- Freepik
Campak Menular dengan Cepat, Begini Proses Penularannya dari Satu Orang ke Lainnya
tvOnenews.com - Campak merupakan salah satu penyakit menular yang disebabkan oleh virus morbili, atau yang dikenal juga sebagai virus campak.
Penyakit ini tergolong sangat infeksius karena dapat menyebar dengan cepat dari satu orang ke orang lain melalui udara.
Menurut penjelasan dari kanal YouTube Hermina Hospitals, campak termasuk infeksi akut dengan tingkat penularan tinggi, yang berarti begitu virus masuk ke tubuh seseorang, proses penyebarannya berlangsung cepat.
Virus campak terutama menyebar melalui udara, yakni saat seseorang yang sudah terinfeksi batuk, bersin, atau bahkan berbicara di dekat orang lain.
Droplet (percikan air liur) yang mengandung virus bisa bertahan di udara atau menempel pada permukaan benda di sekitar selama beberapa jam.
Begitu seseorang menghirup udara yang sudah terkontaminasi virus morbili, maka virus dapat langsung masuk ke sistem pernapasan dan mulai berkembang biak di dalam tubuh.
Itulah sebabnya penyakit ini disebut sebagai salah satu penyakit paling menular di dunia.
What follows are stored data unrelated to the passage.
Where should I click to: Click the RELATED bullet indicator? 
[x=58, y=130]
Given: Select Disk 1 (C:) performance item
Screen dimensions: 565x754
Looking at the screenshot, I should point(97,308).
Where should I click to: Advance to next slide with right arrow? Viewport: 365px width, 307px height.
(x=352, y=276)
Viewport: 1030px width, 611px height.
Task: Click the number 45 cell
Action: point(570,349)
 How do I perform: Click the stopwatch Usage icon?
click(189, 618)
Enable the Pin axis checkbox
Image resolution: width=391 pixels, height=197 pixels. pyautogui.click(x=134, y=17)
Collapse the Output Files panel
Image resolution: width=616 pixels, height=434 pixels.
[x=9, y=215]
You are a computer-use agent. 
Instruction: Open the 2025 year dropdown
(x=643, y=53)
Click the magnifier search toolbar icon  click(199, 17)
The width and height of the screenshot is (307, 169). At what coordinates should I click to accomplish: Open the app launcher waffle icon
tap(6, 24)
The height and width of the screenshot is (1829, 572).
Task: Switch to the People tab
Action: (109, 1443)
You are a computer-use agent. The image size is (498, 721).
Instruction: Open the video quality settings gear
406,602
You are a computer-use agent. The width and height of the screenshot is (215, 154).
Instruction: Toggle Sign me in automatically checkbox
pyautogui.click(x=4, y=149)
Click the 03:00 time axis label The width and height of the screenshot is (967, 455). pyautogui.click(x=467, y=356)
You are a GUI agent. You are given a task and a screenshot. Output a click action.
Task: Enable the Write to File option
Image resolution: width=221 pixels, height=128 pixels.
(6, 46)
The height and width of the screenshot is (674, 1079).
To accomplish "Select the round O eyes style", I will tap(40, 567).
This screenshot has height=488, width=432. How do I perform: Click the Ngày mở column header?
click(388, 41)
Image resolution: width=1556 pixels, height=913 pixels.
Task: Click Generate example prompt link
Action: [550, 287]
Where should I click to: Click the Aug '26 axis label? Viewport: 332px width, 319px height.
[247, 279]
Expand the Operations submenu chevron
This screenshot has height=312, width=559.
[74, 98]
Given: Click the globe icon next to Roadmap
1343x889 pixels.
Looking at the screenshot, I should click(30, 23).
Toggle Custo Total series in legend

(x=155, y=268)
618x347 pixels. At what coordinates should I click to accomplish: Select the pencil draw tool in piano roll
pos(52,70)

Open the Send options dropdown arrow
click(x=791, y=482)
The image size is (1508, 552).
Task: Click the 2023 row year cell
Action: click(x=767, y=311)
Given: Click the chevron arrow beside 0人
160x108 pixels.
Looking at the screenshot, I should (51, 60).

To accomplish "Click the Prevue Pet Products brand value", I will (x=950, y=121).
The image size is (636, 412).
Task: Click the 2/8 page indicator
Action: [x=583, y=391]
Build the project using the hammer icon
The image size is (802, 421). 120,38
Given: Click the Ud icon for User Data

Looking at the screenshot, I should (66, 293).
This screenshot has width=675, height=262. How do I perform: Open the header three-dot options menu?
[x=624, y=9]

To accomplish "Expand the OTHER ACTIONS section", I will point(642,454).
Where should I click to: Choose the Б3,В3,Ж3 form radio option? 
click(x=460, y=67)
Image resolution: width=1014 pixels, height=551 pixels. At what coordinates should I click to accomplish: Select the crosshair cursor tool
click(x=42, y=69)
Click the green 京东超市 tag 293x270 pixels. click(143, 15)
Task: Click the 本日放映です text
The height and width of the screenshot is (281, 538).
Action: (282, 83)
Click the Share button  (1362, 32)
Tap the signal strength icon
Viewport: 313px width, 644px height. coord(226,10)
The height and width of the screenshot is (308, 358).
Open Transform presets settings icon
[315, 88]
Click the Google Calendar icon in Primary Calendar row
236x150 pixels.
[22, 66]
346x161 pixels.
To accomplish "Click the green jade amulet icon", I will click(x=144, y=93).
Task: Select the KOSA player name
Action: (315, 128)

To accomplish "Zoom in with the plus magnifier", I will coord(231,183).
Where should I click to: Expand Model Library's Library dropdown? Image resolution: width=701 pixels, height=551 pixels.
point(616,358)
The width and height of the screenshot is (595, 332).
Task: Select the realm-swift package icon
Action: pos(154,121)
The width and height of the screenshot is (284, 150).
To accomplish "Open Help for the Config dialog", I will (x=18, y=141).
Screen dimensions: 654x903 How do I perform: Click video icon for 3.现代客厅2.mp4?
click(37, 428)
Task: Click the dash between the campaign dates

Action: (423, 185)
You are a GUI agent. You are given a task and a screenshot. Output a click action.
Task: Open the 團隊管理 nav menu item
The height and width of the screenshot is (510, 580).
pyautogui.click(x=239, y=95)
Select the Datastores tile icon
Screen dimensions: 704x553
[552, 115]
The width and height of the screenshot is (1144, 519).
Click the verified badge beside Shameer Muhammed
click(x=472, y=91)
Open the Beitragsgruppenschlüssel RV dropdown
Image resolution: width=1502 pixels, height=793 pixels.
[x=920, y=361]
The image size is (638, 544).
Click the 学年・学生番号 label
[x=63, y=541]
Dijelaskan bahwa penularan campak dapat terjadi bahkan sebelum penderita menunjukkan gejala.
Biasanya, seseorang yang terinfeksi sudah bisa menularkan virus kepada orang lain sekitar 4 hari sebelum ruam muncul hingga 4 hari setelah ruam terlihat.
Inilah yang membuat campak sangat sulit dikendalikan tanpa upaya pencegahan yang tepat, seperti vaksinasi.
“Campak ini adalah suatu infeksi yang sangat infeksius, ya sangat menular yang diakibatkan oleh virus morbili atau virus campak. Nah, ini virus akut artinya cepat sekali penularannya,” dijelaskan dalam tayangan YouTube Hermina Hospitals.
Disebutkan pula bahwa virus ini dapat menular dengan sangat mudah di lingkungan padat seperti sekolah atau tempat penitipan anak.
“Penularannya ini kenapa sangat infeksius, karena dia melalui udara, gampang sekali, sehingga bisa mengenai 12 hingga 18 anak sehat di sekitarnya.”
Siapa yang Paling Rentan Terinfeksi Campak?
Meskipun semua usia sebenarnya bisa tertular, anak-anak merupakan kelompok yang paling rentan.
Hal ini karena sistem kekebalan tubuh mereka belum sepenuhnya berkembang, terutama jika belum pernah mendapatkan vaksin campak (MR atau MMR).